ACTIVITY -> The required response is the number of lines in the entries that include the word "computer", with nothing added.

INPUT DATA ->
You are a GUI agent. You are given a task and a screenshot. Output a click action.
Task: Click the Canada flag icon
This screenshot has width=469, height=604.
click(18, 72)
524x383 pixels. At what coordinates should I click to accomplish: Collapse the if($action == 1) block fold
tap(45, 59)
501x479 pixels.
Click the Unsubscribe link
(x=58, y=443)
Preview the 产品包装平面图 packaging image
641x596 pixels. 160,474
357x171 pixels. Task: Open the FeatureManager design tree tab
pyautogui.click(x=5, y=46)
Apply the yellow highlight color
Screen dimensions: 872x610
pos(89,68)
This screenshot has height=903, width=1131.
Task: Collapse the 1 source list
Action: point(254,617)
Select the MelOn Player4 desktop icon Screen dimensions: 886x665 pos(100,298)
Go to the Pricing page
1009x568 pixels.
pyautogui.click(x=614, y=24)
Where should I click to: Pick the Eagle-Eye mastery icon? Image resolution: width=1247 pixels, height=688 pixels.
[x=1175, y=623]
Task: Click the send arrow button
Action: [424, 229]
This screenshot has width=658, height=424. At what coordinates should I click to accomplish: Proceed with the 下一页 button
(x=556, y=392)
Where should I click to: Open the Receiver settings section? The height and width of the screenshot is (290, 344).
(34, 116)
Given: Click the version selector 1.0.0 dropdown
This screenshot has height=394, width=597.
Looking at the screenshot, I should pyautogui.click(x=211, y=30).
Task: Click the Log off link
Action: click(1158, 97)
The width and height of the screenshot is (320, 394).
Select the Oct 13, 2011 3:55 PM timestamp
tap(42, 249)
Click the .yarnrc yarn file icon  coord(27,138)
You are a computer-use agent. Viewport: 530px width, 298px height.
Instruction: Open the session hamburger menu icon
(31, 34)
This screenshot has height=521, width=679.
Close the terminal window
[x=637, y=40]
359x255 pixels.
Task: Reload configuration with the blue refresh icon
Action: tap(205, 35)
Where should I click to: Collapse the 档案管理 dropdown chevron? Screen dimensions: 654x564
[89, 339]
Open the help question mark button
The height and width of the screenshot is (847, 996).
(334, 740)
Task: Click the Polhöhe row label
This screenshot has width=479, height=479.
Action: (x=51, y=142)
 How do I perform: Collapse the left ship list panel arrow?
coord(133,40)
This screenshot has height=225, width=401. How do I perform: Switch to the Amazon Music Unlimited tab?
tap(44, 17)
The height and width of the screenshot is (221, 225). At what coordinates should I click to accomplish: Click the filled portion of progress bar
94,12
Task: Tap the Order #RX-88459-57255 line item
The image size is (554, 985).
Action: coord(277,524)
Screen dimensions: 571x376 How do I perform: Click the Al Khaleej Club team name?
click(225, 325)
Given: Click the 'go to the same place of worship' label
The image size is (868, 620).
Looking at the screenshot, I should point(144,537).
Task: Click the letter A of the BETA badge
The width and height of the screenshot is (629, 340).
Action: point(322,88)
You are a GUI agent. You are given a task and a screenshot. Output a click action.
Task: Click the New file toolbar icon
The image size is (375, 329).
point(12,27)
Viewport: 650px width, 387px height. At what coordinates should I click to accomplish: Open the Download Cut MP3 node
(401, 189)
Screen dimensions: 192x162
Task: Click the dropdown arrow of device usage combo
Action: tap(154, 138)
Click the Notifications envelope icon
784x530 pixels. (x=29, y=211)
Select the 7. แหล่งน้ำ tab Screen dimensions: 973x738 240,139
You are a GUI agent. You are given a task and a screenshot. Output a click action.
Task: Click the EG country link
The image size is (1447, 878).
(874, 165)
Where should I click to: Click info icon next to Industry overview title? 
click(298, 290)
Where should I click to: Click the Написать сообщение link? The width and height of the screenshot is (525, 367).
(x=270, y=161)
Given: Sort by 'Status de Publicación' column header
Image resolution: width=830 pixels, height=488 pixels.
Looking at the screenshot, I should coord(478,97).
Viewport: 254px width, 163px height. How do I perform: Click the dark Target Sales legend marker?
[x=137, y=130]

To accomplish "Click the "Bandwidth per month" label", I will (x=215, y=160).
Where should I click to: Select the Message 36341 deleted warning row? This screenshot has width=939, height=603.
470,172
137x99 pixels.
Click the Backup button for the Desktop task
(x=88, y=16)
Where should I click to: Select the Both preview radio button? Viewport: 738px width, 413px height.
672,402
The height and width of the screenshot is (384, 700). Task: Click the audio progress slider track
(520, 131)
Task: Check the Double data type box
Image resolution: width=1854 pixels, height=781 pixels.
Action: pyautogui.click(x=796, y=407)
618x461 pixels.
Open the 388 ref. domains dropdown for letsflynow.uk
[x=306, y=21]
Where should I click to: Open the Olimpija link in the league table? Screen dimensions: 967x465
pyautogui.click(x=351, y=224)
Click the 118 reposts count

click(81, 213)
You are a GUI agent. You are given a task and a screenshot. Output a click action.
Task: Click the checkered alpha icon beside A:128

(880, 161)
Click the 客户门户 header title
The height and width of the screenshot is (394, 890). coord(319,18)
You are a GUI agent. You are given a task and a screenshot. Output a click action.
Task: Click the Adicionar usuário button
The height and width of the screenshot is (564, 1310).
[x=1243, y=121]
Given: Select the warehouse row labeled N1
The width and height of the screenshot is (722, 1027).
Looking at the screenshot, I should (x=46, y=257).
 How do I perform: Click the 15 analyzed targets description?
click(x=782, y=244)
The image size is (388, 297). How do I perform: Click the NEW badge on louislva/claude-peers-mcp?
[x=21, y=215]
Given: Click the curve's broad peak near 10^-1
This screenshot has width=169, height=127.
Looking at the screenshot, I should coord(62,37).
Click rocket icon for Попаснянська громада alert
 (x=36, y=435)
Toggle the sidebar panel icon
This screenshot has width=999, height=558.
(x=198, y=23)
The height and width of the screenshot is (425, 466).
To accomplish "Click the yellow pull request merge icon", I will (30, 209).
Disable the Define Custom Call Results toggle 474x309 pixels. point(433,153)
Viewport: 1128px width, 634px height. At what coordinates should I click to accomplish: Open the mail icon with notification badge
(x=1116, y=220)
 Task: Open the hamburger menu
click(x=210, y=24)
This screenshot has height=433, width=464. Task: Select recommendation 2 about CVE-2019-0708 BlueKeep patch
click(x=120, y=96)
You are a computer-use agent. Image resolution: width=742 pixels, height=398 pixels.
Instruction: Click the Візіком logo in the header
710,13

WRITTEN ANSWER -> 2